BEIJING (AFP) — A province in north China that supplies Beijing with much needed water is itself facing serious shortages of the resource, state media reported ahead of World Water Day on Sunday.
Li Qinglin, director of Hebei's water conservation department, said water shortages had become a big problem for the province's social and economic development, the official Xinhua news agency reported late Saturday.
"Water resources in Hebei have dwindled by nearly 50 percent in recent years," Li was quoted as saying.
Hebei, part of China's parched north, is one of the major suppliers of water to neighbouring Beijing and Tianjin -- two sprawling cities that together group at least 28 million people and are running out of the resource.
China's rapid economic expansion has helped deplete its water supplies and has long been one of the country's major concerns.
Probe International, a leading development policy group, has warned that the city of Beijing faces economic collapse and will need to resettle part of its population in coming decades, as it could run out of water in five to 10 years.
According to previous Xinhua reports, Beijing and the surrounding region, including most of Hebei, has suffered droughts every year since 1999.
Li said that Hebei was consuming around 21 billion cubic metres (735 billion cubic feet) of water annually with only 17 billion cubic metres of surface water, leaving groundwater to supply the rest, according to Xinhua.
He urged the government to take steps to reduce water consumption for the sake of sustainable economic and social development.
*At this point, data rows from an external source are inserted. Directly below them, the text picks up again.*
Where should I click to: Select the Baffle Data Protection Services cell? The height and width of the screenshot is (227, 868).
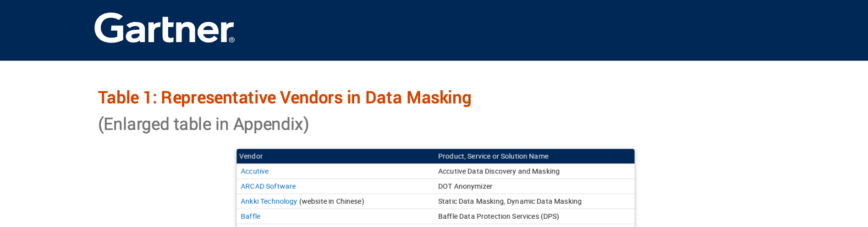[x=498, y=216]
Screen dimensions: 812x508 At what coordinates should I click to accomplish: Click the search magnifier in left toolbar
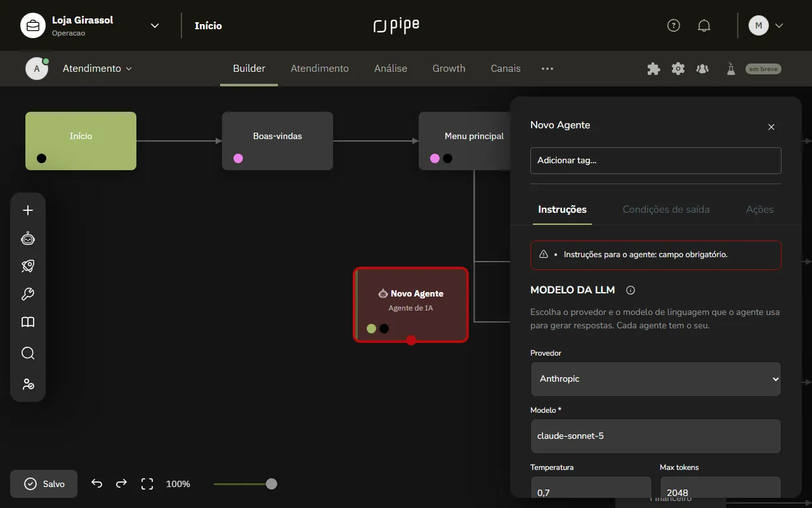(28, 353)
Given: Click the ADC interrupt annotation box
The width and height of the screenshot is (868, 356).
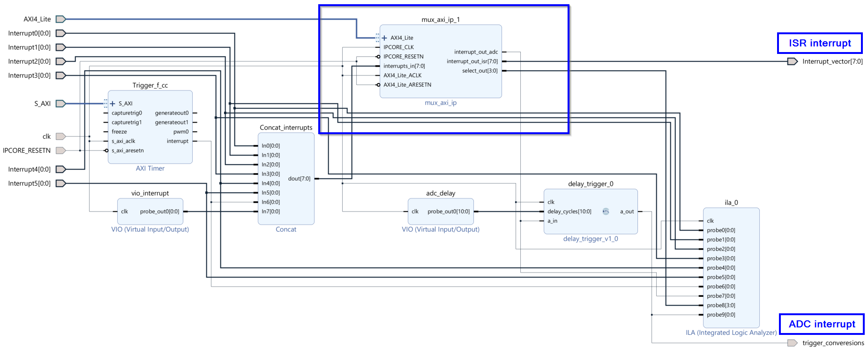Looking at the screenshot, I should 821,324.
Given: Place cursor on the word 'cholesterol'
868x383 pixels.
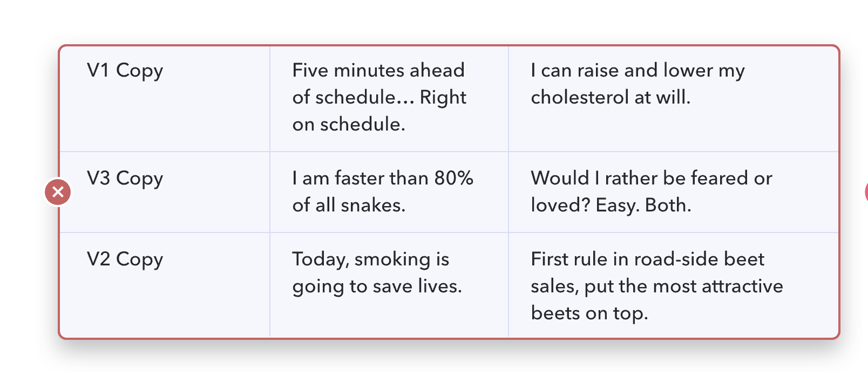Looking at the screenshot, I should [x=580, y=97].
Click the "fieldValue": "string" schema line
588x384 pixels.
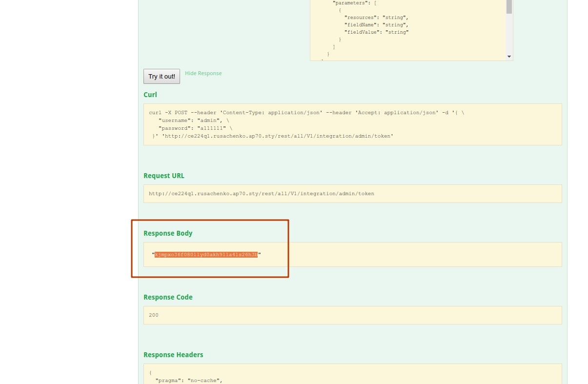pyautogui.click(x=376, y=32)
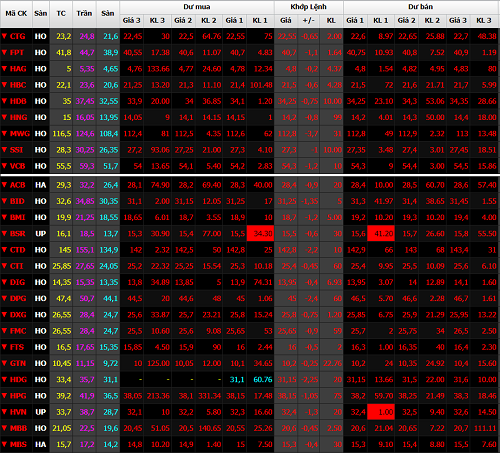This screenshot has height=453, width=500.
Task: Click the highlighted red 34.30 cell in BSR row
Action: pos(260,233)
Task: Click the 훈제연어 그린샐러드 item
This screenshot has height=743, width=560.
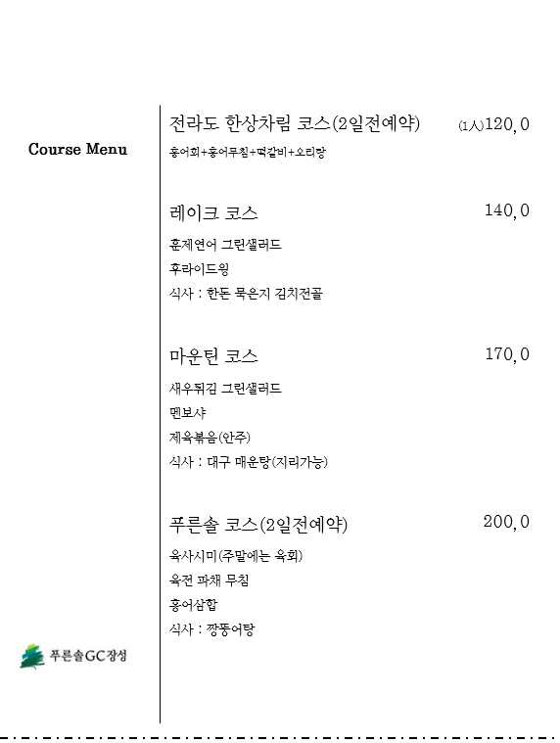Action: tap(225, 245)
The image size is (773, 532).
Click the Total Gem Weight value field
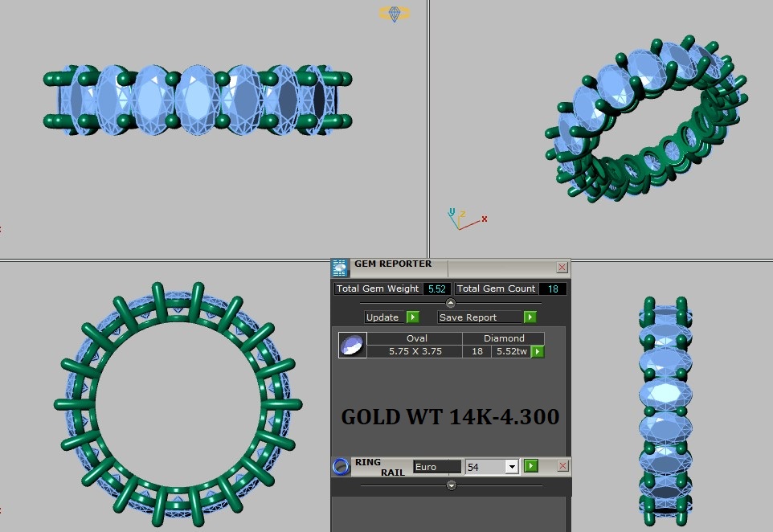(x=437, y=289)
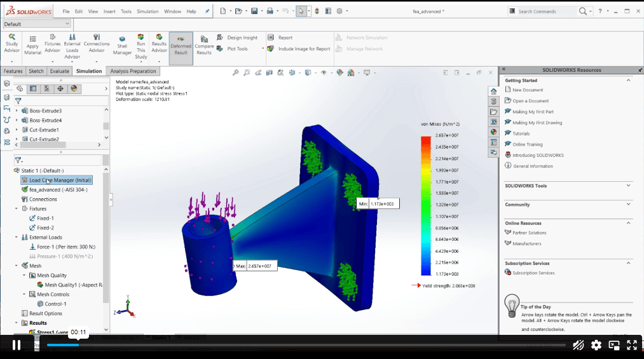Pause the video playback
This screenshot has width=644, height=359.
coord(17,345)
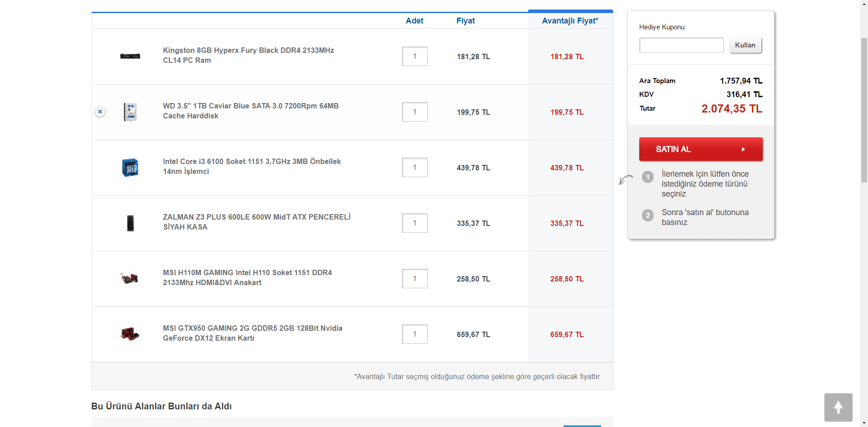This screenshot has height=427, width=868.
Task: Edit quantity field for Kingston RAM
Action: (415, 56)
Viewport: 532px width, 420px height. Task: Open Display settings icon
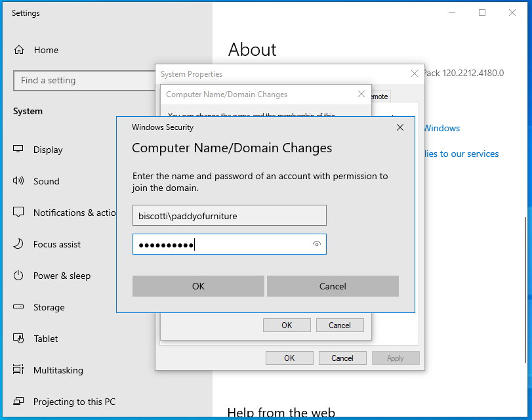pos(19,150)
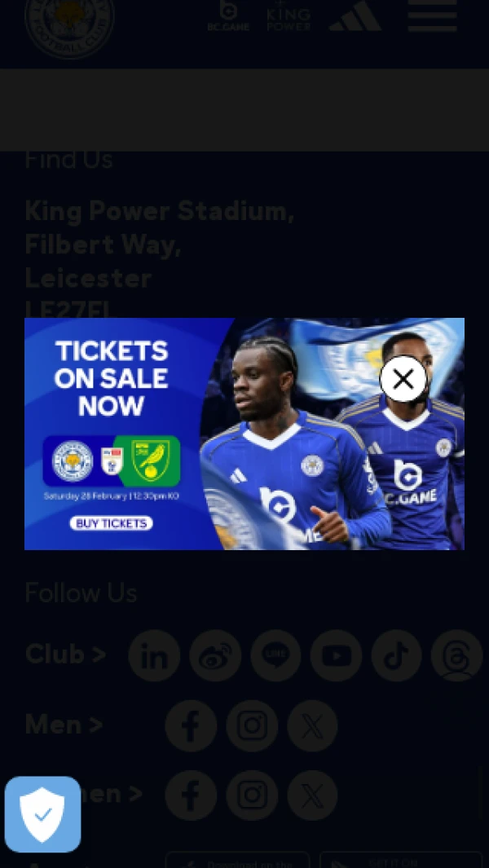The image size is (489, 868).
Task: Open the hamburger menu in the header
Action: pos(433,15)
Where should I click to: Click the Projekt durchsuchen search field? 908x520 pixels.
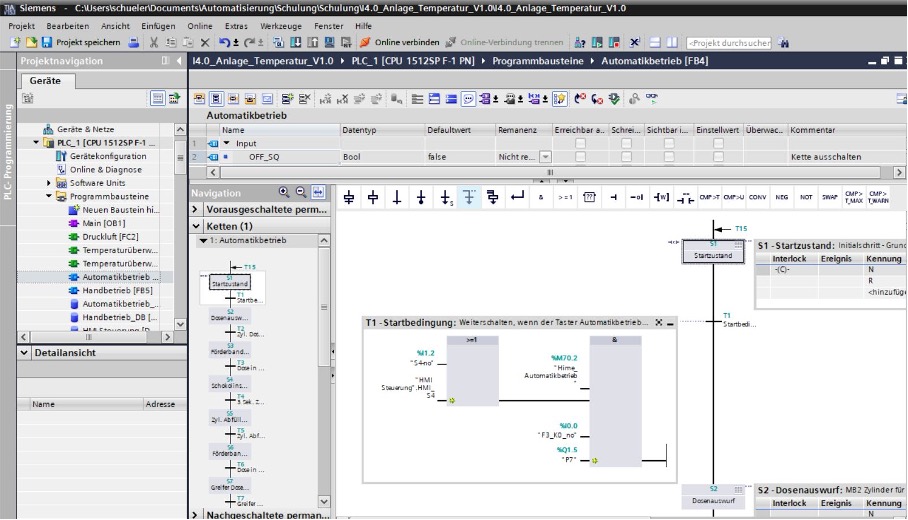click(x=728, y=43)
China is in the process of building the multi-billion dollar North-South Water Diversion Project to bring water from the nation's longest river, the Yangtze, to the parched north.
Xinhua has said that by 2010, when a lot of the north-south water diversion project is completed, up to one billion cubic metres of water will be diverted to Beijing annually, mostly from the Yangtze.
World Water Day has been held every year on March 22 since 1993 as a means of focusing attention on the importance of freshwater.